-- BEGIN Rows --

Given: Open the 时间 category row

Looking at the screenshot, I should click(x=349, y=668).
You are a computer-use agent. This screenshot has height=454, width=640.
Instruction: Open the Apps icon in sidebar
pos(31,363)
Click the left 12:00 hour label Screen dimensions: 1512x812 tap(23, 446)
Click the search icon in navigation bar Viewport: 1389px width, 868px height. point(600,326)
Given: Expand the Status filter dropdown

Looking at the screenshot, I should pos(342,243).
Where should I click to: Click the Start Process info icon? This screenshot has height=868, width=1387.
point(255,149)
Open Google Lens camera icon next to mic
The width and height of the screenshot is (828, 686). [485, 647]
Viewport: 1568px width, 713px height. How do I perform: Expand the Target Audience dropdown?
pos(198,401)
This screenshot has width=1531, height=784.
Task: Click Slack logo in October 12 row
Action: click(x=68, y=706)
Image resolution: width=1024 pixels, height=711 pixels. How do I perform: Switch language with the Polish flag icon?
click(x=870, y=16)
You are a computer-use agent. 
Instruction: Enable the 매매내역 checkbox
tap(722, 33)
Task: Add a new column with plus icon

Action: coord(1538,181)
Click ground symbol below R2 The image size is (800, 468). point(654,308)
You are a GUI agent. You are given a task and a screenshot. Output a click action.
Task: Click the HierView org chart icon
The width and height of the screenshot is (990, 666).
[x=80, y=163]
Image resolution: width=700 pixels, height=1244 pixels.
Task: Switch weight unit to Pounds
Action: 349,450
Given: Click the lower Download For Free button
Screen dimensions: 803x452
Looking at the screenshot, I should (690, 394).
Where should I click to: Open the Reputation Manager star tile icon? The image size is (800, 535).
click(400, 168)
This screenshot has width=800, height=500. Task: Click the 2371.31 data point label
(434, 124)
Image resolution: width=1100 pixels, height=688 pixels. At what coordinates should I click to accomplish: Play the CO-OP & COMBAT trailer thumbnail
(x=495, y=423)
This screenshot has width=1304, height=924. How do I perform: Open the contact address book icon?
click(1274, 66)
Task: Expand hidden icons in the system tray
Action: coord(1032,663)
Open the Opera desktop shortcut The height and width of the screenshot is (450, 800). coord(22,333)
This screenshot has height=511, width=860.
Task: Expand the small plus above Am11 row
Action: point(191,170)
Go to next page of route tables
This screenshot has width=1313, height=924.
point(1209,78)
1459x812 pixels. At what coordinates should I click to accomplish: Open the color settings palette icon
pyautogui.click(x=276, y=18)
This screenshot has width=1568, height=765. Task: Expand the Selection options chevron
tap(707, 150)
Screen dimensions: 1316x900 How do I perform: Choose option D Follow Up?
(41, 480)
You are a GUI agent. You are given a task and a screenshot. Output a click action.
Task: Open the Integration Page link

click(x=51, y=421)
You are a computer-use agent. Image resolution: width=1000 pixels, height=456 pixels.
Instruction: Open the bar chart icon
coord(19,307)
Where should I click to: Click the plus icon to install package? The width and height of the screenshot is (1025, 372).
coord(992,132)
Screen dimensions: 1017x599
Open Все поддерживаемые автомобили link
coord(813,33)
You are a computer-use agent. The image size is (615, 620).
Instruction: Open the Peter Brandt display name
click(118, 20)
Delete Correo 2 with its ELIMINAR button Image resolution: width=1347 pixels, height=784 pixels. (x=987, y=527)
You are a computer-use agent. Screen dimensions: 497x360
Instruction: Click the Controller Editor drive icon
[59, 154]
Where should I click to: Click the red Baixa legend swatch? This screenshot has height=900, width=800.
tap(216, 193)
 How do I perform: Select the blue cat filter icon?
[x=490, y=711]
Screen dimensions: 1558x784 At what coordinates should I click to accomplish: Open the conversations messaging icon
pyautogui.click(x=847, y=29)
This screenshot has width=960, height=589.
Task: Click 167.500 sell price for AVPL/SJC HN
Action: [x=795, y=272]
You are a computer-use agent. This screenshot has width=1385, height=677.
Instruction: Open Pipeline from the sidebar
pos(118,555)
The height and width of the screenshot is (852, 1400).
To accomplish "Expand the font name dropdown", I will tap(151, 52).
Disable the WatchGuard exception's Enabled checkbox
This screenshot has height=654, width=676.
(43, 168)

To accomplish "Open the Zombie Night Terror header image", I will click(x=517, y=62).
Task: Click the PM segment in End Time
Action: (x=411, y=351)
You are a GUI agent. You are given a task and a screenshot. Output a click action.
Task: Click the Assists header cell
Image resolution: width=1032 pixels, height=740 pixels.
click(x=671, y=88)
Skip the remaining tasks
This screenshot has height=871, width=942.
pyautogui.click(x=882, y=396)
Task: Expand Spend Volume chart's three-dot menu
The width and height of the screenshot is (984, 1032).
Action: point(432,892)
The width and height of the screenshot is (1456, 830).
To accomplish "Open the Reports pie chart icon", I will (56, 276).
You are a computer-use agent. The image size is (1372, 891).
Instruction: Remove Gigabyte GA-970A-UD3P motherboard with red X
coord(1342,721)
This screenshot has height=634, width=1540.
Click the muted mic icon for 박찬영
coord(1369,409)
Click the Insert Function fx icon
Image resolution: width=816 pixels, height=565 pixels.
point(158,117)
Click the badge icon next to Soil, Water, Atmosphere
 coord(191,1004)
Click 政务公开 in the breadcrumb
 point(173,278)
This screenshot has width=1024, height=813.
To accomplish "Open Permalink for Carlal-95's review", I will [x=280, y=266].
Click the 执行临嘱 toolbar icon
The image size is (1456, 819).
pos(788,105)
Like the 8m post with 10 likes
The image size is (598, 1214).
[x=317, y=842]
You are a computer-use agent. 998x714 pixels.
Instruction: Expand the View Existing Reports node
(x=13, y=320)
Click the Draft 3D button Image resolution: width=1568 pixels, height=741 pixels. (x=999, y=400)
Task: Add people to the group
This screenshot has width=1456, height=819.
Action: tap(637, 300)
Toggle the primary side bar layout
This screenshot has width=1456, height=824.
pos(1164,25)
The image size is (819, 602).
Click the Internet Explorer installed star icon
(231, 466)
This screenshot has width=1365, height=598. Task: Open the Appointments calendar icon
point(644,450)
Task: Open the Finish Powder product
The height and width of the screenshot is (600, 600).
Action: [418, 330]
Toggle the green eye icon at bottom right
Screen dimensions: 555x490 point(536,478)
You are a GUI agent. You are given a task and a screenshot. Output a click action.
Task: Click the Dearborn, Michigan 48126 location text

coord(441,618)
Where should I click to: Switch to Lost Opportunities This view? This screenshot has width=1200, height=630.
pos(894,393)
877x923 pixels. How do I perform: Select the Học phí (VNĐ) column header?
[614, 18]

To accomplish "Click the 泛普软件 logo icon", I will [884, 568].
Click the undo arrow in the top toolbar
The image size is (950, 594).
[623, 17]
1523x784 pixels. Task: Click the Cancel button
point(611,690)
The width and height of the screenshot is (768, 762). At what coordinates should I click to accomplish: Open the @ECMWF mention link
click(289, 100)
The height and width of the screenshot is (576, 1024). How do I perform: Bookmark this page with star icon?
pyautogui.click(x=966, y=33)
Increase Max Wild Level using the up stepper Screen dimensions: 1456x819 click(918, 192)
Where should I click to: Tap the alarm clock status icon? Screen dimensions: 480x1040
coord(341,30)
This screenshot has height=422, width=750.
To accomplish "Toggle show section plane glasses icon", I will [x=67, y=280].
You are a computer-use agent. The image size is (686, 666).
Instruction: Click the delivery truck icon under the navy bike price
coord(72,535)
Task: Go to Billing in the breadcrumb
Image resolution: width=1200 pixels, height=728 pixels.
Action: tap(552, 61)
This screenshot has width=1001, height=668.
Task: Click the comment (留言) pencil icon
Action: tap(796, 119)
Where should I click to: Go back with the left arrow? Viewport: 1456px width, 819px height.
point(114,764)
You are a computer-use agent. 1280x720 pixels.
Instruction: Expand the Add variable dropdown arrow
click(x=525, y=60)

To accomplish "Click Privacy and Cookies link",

-- END Rows --

● **Set problem**
Could you recast every line above as a Markdown table with the columns Row and Line, numbering the rows and omitting any blank lines?

● **Problem solution**
| Row | Line |
|---|---|
| 1 | Given: Open the 时间 category row |
| 2 | Looking at the screenshot, I should click(x=349, y=668). |
| 3 | You are a computer-use agent. This screenshot has height=454, width=640. |
| 4 | Instruction: Open the Apps icon in sidebar |
| 5 | pos(31,363) |
| 6 | Click the left 12:00 hour label Screen dimensions: 1512x812 tap(23, 446) |
| 7 | Click the search icon in navigation bar Viewport: 1389px width, 868px height. point(600,326) |
| 8 | Given: Expand the Status filter dropdown |
| 9 | Looking at the screenshot, I should pos(342,243). |
| 10 | Where should I click to: Click the Start Process info icon? This screenshot has height=868, width=1387. |
| 11 | point(255,149) |
| 12 | Open Google Lens camera icon next to mic |
| 13 | The width and height of the screenshot is (828, 686). [485, 647] |
| 14 | Viewport: 1568px width, 713px height. How do I perform: Expand the Target Audience dropdown? |
| 15 | pos(198,401) |
| 16 | This screenshot has width=1531, height=784. |
| 17 | Task: Click Slack logo in October 12 row |
| 18 | Action: click(x=68, y=706) |
| 19 | Image resolution: width=1024 pixels, height=711 pixels. How do I perform: Switch language with the Polish flag icon? |
| 20 | click(x=870, y=16) |
| 21 | You are a computer-use agent.  |
| 22 | Instruction: Enable the 매매내역 checkbox |
| 23 | tap(722, 33) |
| 24 | Task: Add a new column with plus icon |
| 25 | Action: coord(1538,181) |
| 26 | Click ground symbol below R2 The image size is (800, 468). point(654,308) |
| 27 | You are a GUI agent. You are given a task and a screenshot. Output a click action. |
| 28 | Task: Click the HierView org chart icon |
| 29 | The width and height of the screenshot is (990, 666). |
| 30 | [x=80, y=163] |
| 31 | Image resolution: width=700 pixels, height=1244 pixels. |
| 32 | Task: Switch weight unit to Pounds |
| 33 | Action: 349,450 |
| 34 | Given: Click the lower Download For Free button |
| 35 | Screen dimensions: 803x452 |
| 36 | Looking at the screenshot, I should (690, 394). |
| 37 | Where should I click to: Open the Reputation Manager star tile icon? The image size is (800, 535). |
| 38 | click(400, 168) |
| 39 | This screenshot has width=800, height=500. Task: Click the 2371.31 data point label |
| 40 | (434, 124) |
| 41 | Image resolution: width=1100 pixels, height=688 pixels. At what coordinates should I click to accomplish: Play the CO-OP & COMBAT trailer thumbnail |
| 42 | (x=495, y=423) |
| 43 | This screenshot has width=1304, height=924. How do I perform: Open the contact address book icon? |
| 44 | click(1274, 66) |
| 45 | Task: Expand hidden icons in the system tray |
| 46 | Action: coord(1032,663) |
| 47 | Open the Opera desktop shortcut The height and width of the screenshot is (450, 800). coord(22,333) |
| 48 | This screenshot has height=511, width=860. |
| 49 | Task: Expand the small plus above Am11 row |
| 50 | Action: point(191,170) |
| 51 | Go to next page of route tables |
| 52 | This screenshot has width=1313, height=924. |
| 53 | point(1209,78) |
| 54 | 1459x812 pixels. At what coordinates should I click to accomplish: Open the color settings palette icon |
| 55 | pyautogui.click(x=276, y=18) |
| 56 | This screenshot has width=1568, height=765. Task: Expand the Selection options chevron |
| 57 | tap(707, 150) |
| 58 | Screen dimensions: 1316x900 How do I perform: Choose option D Follow Up? |
| 59 | (41, 480) |
| 60 | You are a GUI agent. You are given a task and a screenshot. Output a click action. |
| 61 | Task: Open the Integration Page link |
| 62 | click(x=51, y=421) |
| 63 | You are a computer-use agent. Image resolution: width=1000 pixels, height=456 pixels. |
| 64 | Instruction: Open the bar chart icon |
| 65 | coord(19,307) |
| 66 | Where should I click to: Click the plus icon to install package? The width and height of the screenshot is (1025, 372). |
| 67 | coord(992,132) |
| 68 | Screen dimensions: 1017x599 |
| 69 | Open Все поддерживаемые автомобили link |
| 70 | coord(813,33) |
| 71 | You are a computer-use agent. The image size is (615, 620). |
| 72 | Instruction: Open the Peter Brandt display name |
| 73 | click(118, 20) |
| 74 | Delete Correo 2 with its ELIMINAR button Image resolution: width=1347 pixels, height=784 pixels. (x=987, y=527) |
| 75 | You are a computer-use agent. Screen dimensions: 497x360 |
| 76 | Instruction: Click the Controller Editor drive icon |
| 77 | [59, 154] |
| 78 | Where should I click to: Click the red Baixa legend swatch? This screenshot has height=900, width=800. |
| 79 | tap(216, 193) |
| 80 |  How do I perform: Select the blue cat filter icon? |
| 81 | [x=490, y=711] |
| 82 | Screen dimensions: 1558x784 At what coordinates should I click to accomplish: Open the conversations messaging icon |
| 83 | pyautogui.click(x=847, y=29) |
| 84 | This screenshot has width=960, height=589. |
| 85 | Task: Click 167.500 sell price for AVPL/SJC HN |
| 86 | Action: [x=795, y=272] |
| 87 | You are a computer-use agent. This screenshot has width=1385, height=677. |
| 88 | Instruction: Open Pipeline from the sidebar |
| 89 | pos(118,555) |
| 90 | The height and width of the screenshot is (852, 1400). |
| 91 | To accomplish "Expand the font name dropdown", I will tap(151, 52). |
| 92 | Disable the WatchGuard exception's Enabled checkbox |
| 93 | This screenshot has height=654, width=676. |
| 94 | (43, 168) |
| 95 | To accomplish "Open the Zombie Night Terror header image", I will click(x=517, y=62). |
| 96 | Task: Click the PM segment in End Time |
| 97 | Action: (x=411, y=351) |
| 98 | You are a GUI agent. You are given a task and a screenshot. Output a click action. |
| 99 | Task: Click the Assists header cell |
| 100 | Image resolution: width=1032 pixels, height=740 pixels. |
| 101 | click(x=671, y=88) |
| 102 | Skip the remaining tasks |
| 103 | This screenshot has height=871, width=942. |
| 104 | pyautogui.click(x=882, y=396) |
| 105 | Task: Expand Spend Volume chart's three-dot menu |
| 106 | The width and height of the screenshot is (984, 1032). |
| 107 | Action: point(432,892) |
| 108 | The width and height of the screenshot is (1456, 830). |
| 109 | To accomplish "Open the Reports pie chart icon", I will (56, 276). |
| 110 | You are a computer-use agent. The image size is (1372, 891). |
| 111 | Instruction: Remove Gigabyte GA-970A-UD3P motherboard with red X |
| 112 | coord(1342,721) |
| 113 | This screenshot has height=634, width=1540. |
| 114 | Click the muted mic icon for 박찬영 |
| 115 | coord(1369,409) |
| 116 | Click the Insert Function fx icon |
| 117 | Image resolution: width=816 pixels, height=565 pixels. |
| 118 | point(158,117) |
| 119 | Click the badge icon next to Soil, Water, Atmosphere |
| 120 |  coord(191,1004) |
| 121 | Click 政务公开 in the breadcrumb |
| 122 |  point(173,278) |
| 123 | This screenshot has width=1024, height=813. |
| 124 | To accomplish "Open Permalink for Carlal-95's review", I will [x=280, y=266]. |
| 125 | Click the 执行临嘱 toolbar icon |
| 126 | The image size is (1456, 819). |
| 127 | pos(788,105) |
| 128 | Like the 8m post with 10 likes |
| 129 | The image size is (598, 1214). |
| 130 | [x=317, y=842] |
| 131 | You are a computer-use agent. 998x714 pixels. |
| 132 | Instruction: Expand the View Existing Reports node |
| 133 | (x=13, y=320) |
| 134 | Click the Draft 3D button Image resolution: width=1568 pixels, height=741 pixels. (x=999, y=400) |
| 135 | Task: Add people to the group |
| 136 | This screenshot has width=1456, height=819. |
| 137 | Action: tap(637, 300) |
| 138 | Toggle the primary side bar layout |
| 139 | This screenshot has width=1456, height=824. |
| 140 | pos(1164,25) |
| 141 | The image size is (819, 602). |
| 142 | Click the Internet Explorer installed star icon |
| 143 | (231, 466) |
| 144 | This screenshot has width=1365, height=598. Task: Open the Appointments calendar icon |
| 145 | point(644,450) |
| 146 | Task: Open the Finish Powder product |
| 147 | The height and width of the screenshot is (600, 600). |
| 148 | Action: [418, 330] |
| 149 | Toggle the green eye icon at bottom right |
| 150 | Screen dimensions: 555x490 point(536,478) |
| 151 | You are a GUI agent. You are given a task and a screenshot. Output a click action. |
| 152 | Task: Click the Dearborn, Michigan 48126 location text |
| 153 | coord(441,618) |
| 154 | Where should I click to: Switch to Lost Opportunities This view? This screenshot has width=1200, height=630. |
| 155 | pos(894,393) |
| 156 | 877x923 pixels. How do I perform: Select the Học phí (VNĐ) column header? |
| 157 | [614, 18] |
| 158 | To accomplish "Click the 泛普软件 logo icon", I will [884, 568]. |
| 159 | Click the undo arrow in the top toolbar |
| 160 | The image size is (950, 594). |
| 161 | [623, 17] |
| 162 | 1523x784 pixels. Task: Click the Cancel button |
| 163 | point(611,690) |
| 164 | The width and height of the screenshot is (768, 762). At what coordinates should I click to accomplish: Open the @ECMWF mention link |
| 165 | click(289, 100) |
| 166 | The height and width of the screenshot is (576, 1024). How do I perform: Bookmark this page with star icon? |
| 167 | pyautogui.click(x=966, y=33) |
| 168 | Increase Max Wild Level using the up stepper Screen dimensions: 1456x819 click(918, 192) |
| 169 | Where should I click to: Tap the alarm clock status icon? Screen dimensions: 480x1040 |
| 170 | coord(341,30) |
| 171 | This screenshot has height=422, width=750. |
| 172 | To accomplish "Toggle show section plane glasses icon", I will [x=67, y=280]. |
| 173 | You are a computer-use agent. The image size is (686, 666). |
| 174 | Instruction: Click the delivery truck icon under the navy bike price |
| 175 | coord(72,535) |
| 176 | Task: Go to Billing in the breadcrumb |
| 177 | Image resolution: width=1200 pixels, height=728 pixels. |
| 178 | Action: tap(552, 61) |
| 179 | This screenshot has width=1001, height=668. |
| 180 | Task: Click the comment (留言) pencil icon |
| 181 | Action: tap(796, 119) |
| 182 | Where should I click to: Go back with the left arrow? Viewport: 1456px width, 819px height. |
| 183 | point(114,764) |
| 184 | You are a computer-use agent. 1280x720 pixels. |
| 185 | Instruction: Expand the Add variable dropdown arrow |
| 186 | click(x=525, y=60) |
| 187 | To accomplish "Click Privacy and Cookies link", |